BEGIN RECORDS SHOWN
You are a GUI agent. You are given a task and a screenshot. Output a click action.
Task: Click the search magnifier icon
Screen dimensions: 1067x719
END RECORDS SHOWN
BEGIN RECORDS SHOWN
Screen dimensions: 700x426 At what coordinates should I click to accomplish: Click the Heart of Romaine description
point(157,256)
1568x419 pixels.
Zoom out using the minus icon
END RECORDS SHOWN
BEGIN RECORDS SHOWN
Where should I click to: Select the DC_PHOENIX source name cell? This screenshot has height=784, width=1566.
END RECORDS SHOWN
**EXERCISE BRIEF**
Starting at the line that has "You are a GUI" in the records above, restate word for word every line until the one that has "Screen dimensions: 1067x719", and include that one as well.

**WRITTEN RESPONSE**
You are a GUI agent. You are given a task and a screenshot. Output a click action.
Task: Click the search magnifier icon
Screen dimensions: 1067x719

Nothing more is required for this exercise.